The proximity of the measured shear stress to the vessel wall depends on the spatial resolution of the PIV system. The spatial resolution of in vivo echo PIV is about 0.5 mm (Zhang et al., 2011). Based on the extrapolation of shear stress data as a function of vessel radius, shear stress determined at 0.25 mm to 0.3 mm from the vessel wall leads to an underestimation of WSS by about 10% (Reneman & Hoeks, 2008). This is comparable to the measurement uncertainty of our echo PIV system (15–19%, (Gurung et al., 2017)) but smaller than the UDV technique (25–50%) and the computational fluid dynamics simulations (30–50% (Mynard et al., 2013)). Likewise, Walker et al. (2014) reported good agreement between echo PIV measured centerline velocities and digital PIV, but larger discrepancies were found in near-wall velocity measurements attributable to inferior spatial resolution of echo PIV compared to digital PIV (Walker et al., 2014). Contrast-specific non-linear imaging schemes such as pulse inversion imaging substantially enhance blood-tissue boundaries while preserving both contrast and resolution, potentially improving the accuracy of shear stress calculations closer to the wall (Simpson et al., 1999; Jensen, 2007; Leow et al., 2015). Walker et al. (2009) also reported large differences between echo PIV and pulsed wave Doppler measurements of steady flow velocities in a latex tube designed to simulate the brachial artery. The discrepancy could result from several factors, including sub-optimal PIV parameters, ultrasound beam thickness, off-centerline measurements, and the angle of interrogation for pulsed wave Doppler measurements (Kagiyama et al., 1999; Kim et al., 2004a; Kim et al., 2004b; Zheng et al., 2006; Liu et al., 2008; Walker et al., 2009; Walker et al., 2014; Mynard et al., 2013, Poelma, 2017). Thus, the measurement accuracy of echo PIV depends on establishing optimal parameter settings specific to the experiment of interest.

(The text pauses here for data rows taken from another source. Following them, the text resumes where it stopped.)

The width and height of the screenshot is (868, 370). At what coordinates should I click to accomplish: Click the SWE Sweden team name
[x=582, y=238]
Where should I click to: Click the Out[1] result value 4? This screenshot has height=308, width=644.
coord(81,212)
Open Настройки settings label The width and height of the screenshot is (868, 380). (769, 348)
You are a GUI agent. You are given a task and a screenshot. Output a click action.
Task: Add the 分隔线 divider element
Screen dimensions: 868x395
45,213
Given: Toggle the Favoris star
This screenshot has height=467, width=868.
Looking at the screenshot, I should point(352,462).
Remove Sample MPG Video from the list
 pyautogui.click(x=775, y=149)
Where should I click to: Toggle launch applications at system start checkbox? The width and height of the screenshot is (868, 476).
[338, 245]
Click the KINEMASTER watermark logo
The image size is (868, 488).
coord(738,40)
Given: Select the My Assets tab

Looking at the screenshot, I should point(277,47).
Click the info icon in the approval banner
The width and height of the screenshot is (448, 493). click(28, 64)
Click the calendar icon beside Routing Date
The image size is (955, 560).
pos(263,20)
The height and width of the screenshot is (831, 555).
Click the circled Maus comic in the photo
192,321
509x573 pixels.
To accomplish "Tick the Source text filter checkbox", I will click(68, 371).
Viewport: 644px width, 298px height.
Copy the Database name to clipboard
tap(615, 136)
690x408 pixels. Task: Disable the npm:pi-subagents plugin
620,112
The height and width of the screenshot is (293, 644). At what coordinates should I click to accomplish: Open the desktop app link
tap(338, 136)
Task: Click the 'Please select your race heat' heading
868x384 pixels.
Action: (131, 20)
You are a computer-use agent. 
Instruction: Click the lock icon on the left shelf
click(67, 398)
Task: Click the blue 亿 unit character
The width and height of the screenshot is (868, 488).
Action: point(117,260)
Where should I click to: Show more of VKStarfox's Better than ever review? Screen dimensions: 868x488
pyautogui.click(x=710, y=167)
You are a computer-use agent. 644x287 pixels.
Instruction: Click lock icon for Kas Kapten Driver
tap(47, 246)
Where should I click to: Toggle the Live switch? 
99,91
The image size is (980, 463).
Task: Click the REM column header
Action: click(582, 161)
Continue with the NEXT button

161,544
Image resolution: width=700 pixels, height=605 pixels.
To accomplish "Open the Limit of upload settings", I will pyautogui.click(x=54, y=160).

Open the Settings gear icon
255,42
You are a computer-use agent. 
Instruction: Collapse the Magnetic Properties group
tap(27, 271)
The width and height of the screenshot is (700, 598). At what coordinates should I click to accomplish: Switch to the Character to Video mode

In this study, we quantified the flow velocity patterns using a shape metric (s-index) and found that the shape of the local velocity profile varied both spatially across the vessel lumen and temporally within the cardiac cycle. This spatial and temporal variation in the velocity distribution translated into variation in WSS distribution that was not detected using the UDV method. The UDV method is one-dimensional, necessitating flow assumptions to estimate multi-dimensional flow velocity and shear stress near the arterial walls, whereas echo PIV produces actual 2-D velocity vector fields that allow velocity measurement close to the wall. A critical assumption of the UDV method is that blood flow is steady and the shape of the velocity profile is parabolic with its maximum located at the center of the vessel, but echo PIV showed that this was not always the case (Figure 3). Our findings agree with those of Reneman and Hoeks (Reneman & Hoeks, 2008) who used a similar analysis of the profile shape. They reported a substantially flattened velocity profile during systole instead of the fully developed parabolic velocity profile assumed in the Doppler method. The authors also reported a mean WSS of 11 to 14 dyn/cm2 (within the limits of the theoretically predicted value of 15 dyn/cm2 ± 50% (Reneman & Hoeks, 2008) in the human CCA, which is comparable to our finding of 15 ± 5 dyn/cm2 derived from echo PIV. The mean WSS derived from our Doppler method was 10 ± 2 dyn/cm2. Likewise, peak WSS reportedly varied between 25 and 43 dyn/cm2 which is comparable to the peak WSS of 41 ± 12 dyn/cm2 derived from echo PIV. Furthermore, Reneman et al. (2008) highlighted the variability in wall shear stress along the arterial tree, indicating the importance of measuring shear stress locally.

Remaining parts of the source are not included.